Note: Production capacity is in tons as maximum allowed biomass by farming site during one farming cycle. The production capacity is granted from 2015 until 2020, depending on the issue date of the certification

A certified farming site must comply with several requirements, including 150 sustainability criteria such as wildlife interactions, sea lice counts, fish escapes and unexplained loss among others. Some indicators such as wildlife interactions and sea lice counts must be reported and be publicly available. This information is provided in the Cermaq ASC Dashboard.

Advantages of ASC salmon

ASC certification can help consumers make positive environmentally and socially responsible choices when buying seafood. It gives at-a-glance reassurance that the seafood comes from a farm which uses responsible farming methods that minimize environmental and social impacts. It lets consumers enjoy seafood with a clear conscience; they know where it's come from and how it's been produced. It ensures transparency, so that seafood products are traceable from farm to fork.


CEQ 17 BIRDS AND MAMMALS

Cermaq recognizes the potential for fish farming operations to impact biodiversity, either directly or indirectly. We operate in areas with rich biodiversity where several species of plants and animals interacts with our farming activities. Also in Chile salmonids are non-native fish species where our operations could have an impact on biodiversity.

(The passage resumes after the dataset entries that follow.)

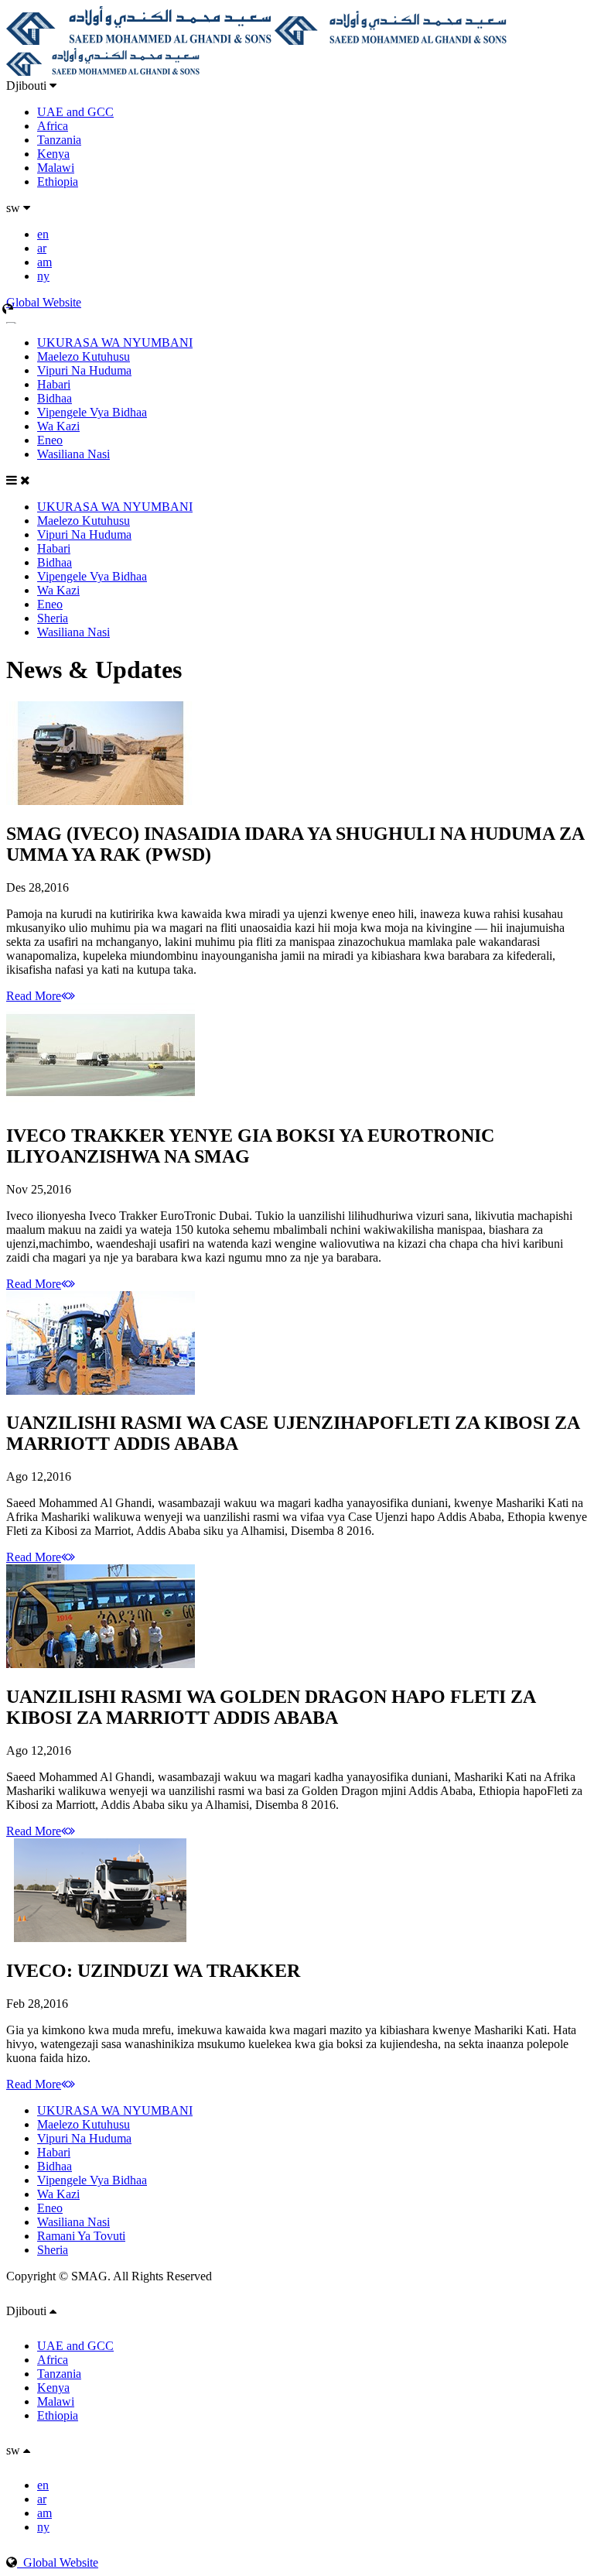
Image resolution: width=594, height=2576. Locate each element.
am (44, 262)
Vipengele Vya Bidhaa (92, 412)
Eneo (50, 440)
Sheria (52, 618)
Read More (33, 995)
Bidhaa (54, 398)
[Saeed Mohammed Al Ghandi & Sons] (138, 40)
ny (43, 276)
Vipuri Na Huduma (84, 370)
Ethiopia (57, 181)
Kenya (53, 153)
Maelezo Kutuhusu (83, 356)
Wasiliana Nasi (73, 454)
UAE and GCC (75, 111)
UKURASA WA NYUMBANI (115, 342)
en (43, 234)
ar (41, 248)
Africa (52, 125)
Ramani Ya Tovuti (81, 2235)
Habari (53, 384)
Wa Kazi (58, 426)
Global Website (57, 2562)
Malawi (55, 167)
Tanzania (59, 139)
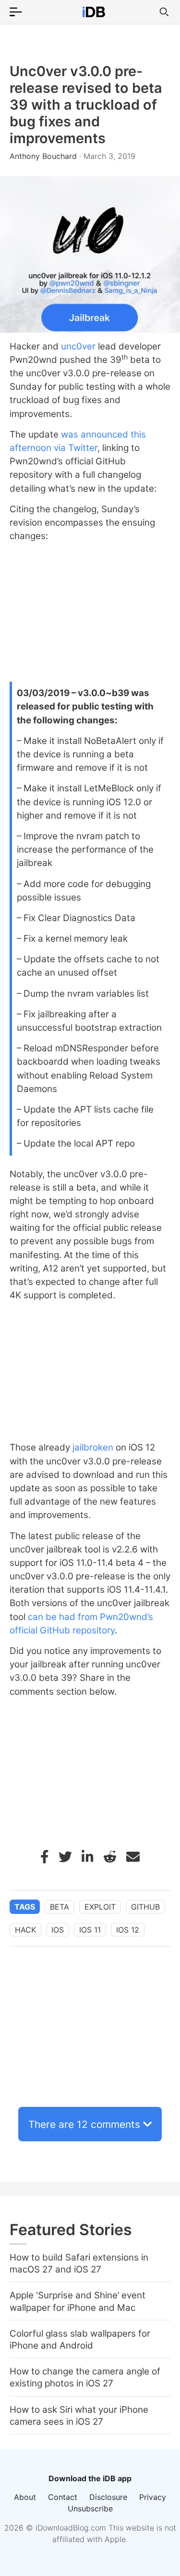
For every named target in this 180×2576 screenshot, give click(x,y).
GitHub (145, 1907)
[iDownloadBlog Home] (93, 11)
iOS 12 (127, 1930)
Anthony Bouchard (44, 156)
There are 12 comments (84, 2124)
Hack (25, 1930)
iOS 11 (90, 1930)
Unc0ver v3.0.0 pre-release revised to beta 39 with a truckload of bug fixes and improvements (86, 104)
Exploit (100, 1907)
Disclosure (108, 2497)
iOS (57, 1930)
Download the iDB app (90, 2478)
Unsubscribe (90, 2508)
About (25, 2497)
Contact (62, 2497)
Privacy (152, 2497)
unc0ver (78, 346)
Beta (59, 1907)
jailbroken (92, 1447)
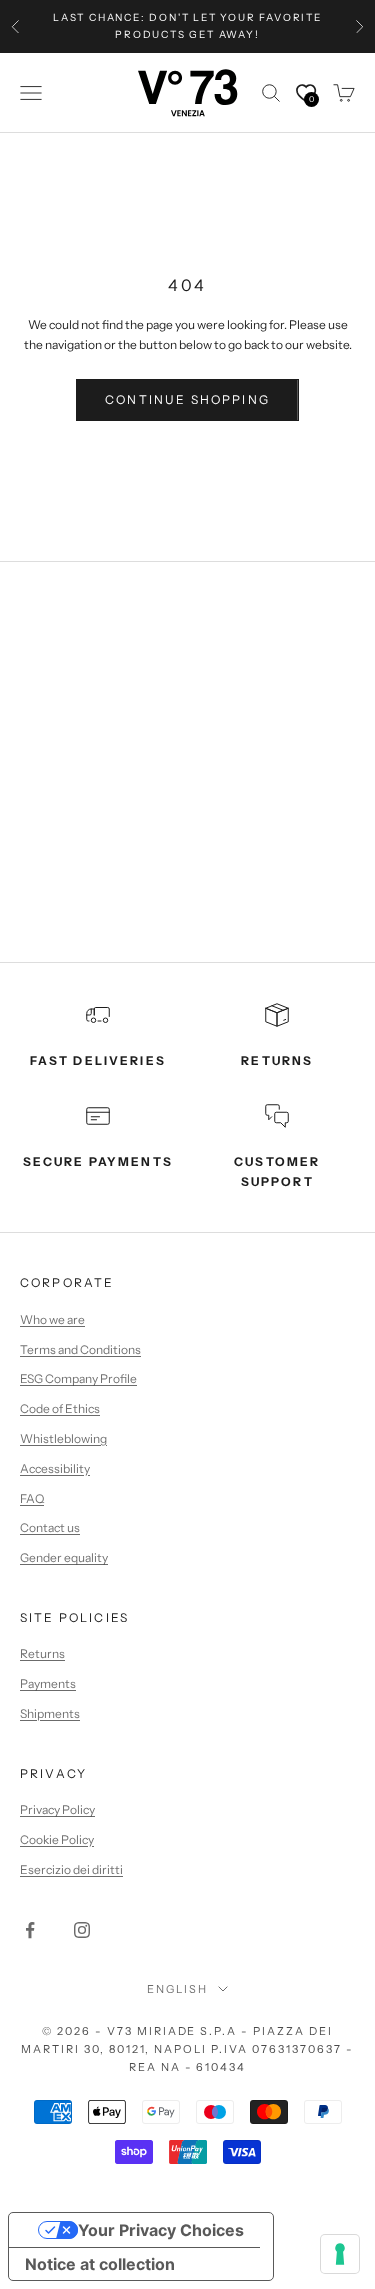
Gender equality (64, 1557)
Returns (42, 1653)
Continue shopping (187, 399)
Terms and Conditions (80, 1349)
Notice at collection (100, 2264)
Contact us (50, 1527)
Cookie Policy (57, 1839)
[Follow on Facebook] (30, 1930)
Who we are (52, 1319)
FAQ (32, 1498)
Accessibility (55, 1468)
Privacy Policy (57, 1809)
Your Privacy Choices (161, 2230)
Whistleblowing (63, 1438)
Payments (48, 1683)
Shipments (50, 1713)
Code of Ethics (60, 1408)
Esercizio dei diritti (71, 1869)
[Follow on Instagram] (82, 1930)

Cermaq does not operate any sites in any protected areas as defined by the International Union for Conservation of Nature (IUCN) or National legislation. Birds and mammals mortalities is reported by accidental and intentional events and has been calculated as a total number of interactions divided by the total number of active sites from January to December 2016, following the definition set by the Global Salmon Initiative (GSI).

 

Accidental

Intentional

Birds

Mammals

Birds

Mammals

Chile

0

0.02

0

0

Norway

4.6

0

1.4

0

Canada

0.2

0.05

0

0

A requirement of the Aquaculture Stewardship Council, wildlife interactions on ASC certified sites are covered by public reporting within 30 days of any death of birds or marine mammals, whether unintentional or intentional. ASC requirements also include a requirement of no mortalities of endangered or red-listed marine mammals or birds as defined by IUCN or national endangered species list.

Cermaq will continue to install preventive measures and monitoring to reduce the number of interactions with wildlife. Please consult Cermaq’s ASC dashboard for reports of incidents with wildlife on ASC certified sites in each region.